Kieran preferred Composer’s attempt to Gemini 3 Pro because it followed his instructions exactly—it created the design system without rushing ahead to implement it—and worked much faster. He also liked it more than Sonnet 4.5, because it didn’t have that familiar “cookie-cutter AI” smell he’s unusually sensitive to in Anthropic models (and may have been trying to get away from this time). This is a screenshot of Composer’s attempt:

Composer’s first pass at Kieran’s prompt, it followed his instructions and looked good while doing so. (Screenshot courtesy of Kieran.)

GPT-5.1

GPT-5.1 tripped over the same issue as Gemini 3 Pro, rushing ahead to implement the design system instead of pacing itself. Kieran appreciated that GPT 5.1 generated something that looked a little different from the other two models, but ultimately he didn’t think the aesthetics were great. Here’s a look at the same:

GPT-5.1’s take on Kieran’s prompt—different but not the most aesthetically pleasing, at least in his books. (Screenshot courtesy of Kieran.)

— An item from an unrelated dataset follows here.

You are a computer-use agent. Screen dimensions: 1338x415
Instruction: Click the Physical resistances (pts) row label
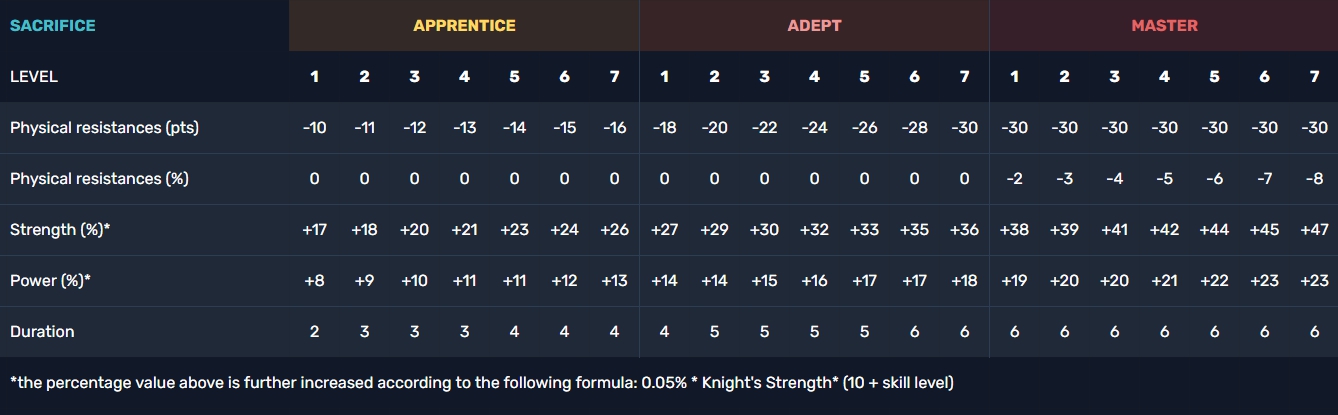point(104,128)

The model is an ace at frontend and UI development

Three LLMs walk into a bar and try to one-shot an iOS app

Naveen asked Gemini 3 Pro, GPT-5.1, and Claude 4.5 to each build a simple step-tracking app called “DailyWalk,” using the same vague prompt.

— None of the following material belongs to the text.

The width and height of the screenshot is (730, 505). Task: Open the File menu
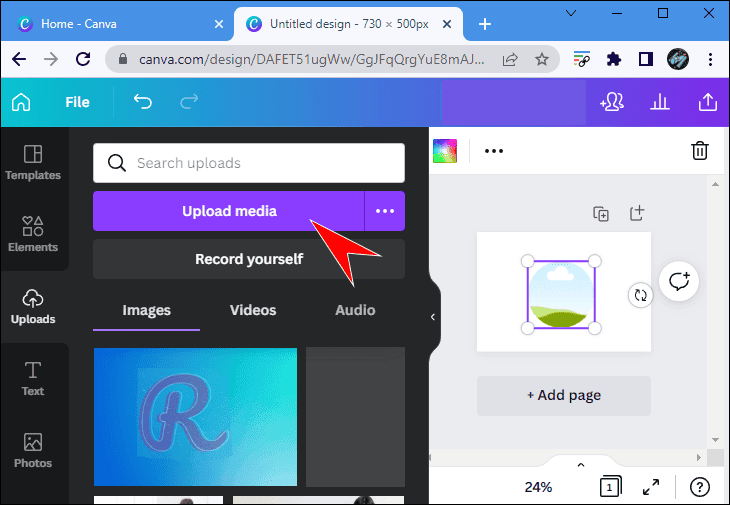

Here are the screenshots of how each one did. First up, the model of the hour, Gemini 3 Pro:

(Screenshot courtesy of Naveen Naidu.)

This is how GPT-5.1 fared:

(Screenshot courtesy of Naveen.)

These are screenshots of Claude 4.5’s interpretation of the prompt:

(Screenshot courtesy of Naveen.)

As for the verdict, Naveen dubbed Gemini 3 Pro’s output the “Goldilocks” version. The design looked polished and professional, the code was clean and well-organized, and it did exactly what he asked—no more, no less, and everything worked on the first try.

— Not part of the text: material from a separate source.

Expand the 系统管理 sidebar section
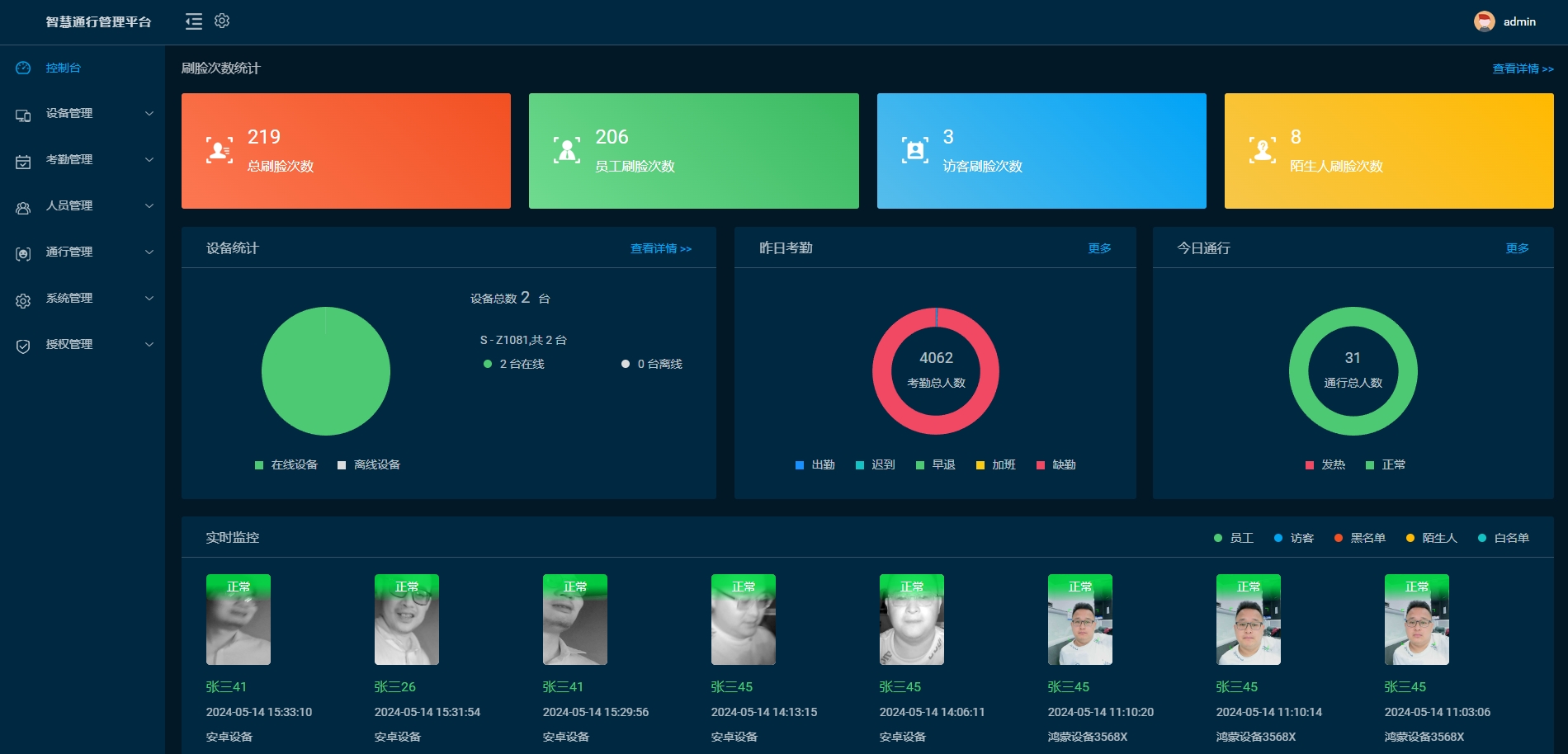This screenshot has width=1568, height=754. [x=83, y=299]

Codex 5.1 disappointed him. The design looked rough, the layout was weak, and the code came back as one big, disorganized file. According to him, GPT 5.1 isn’t suited to one-shotting apps. On the other hand, Claude 4.5 produced a polished design with well-organized code but also over-engineered the project—for example, where Naveen wanted a monthly grid, Claude built a grid that tracked three months of data instead.

A wizard at creative landing pages

Andrey pulled up a list of forgotten pet projects hiding on his computer and asked the model to generate landing pages for them. He thought it did a great job.

These are the screenshots that Andrey one- or two-shotted with Gemini 3 Pro with very “lazy” prompts.

Prompt 1: “Can you create a creative landing page that will feel original but also sell my app: AI-powered food journal for losing weight without stress, and prioritizing mental health and healthy weight loss.”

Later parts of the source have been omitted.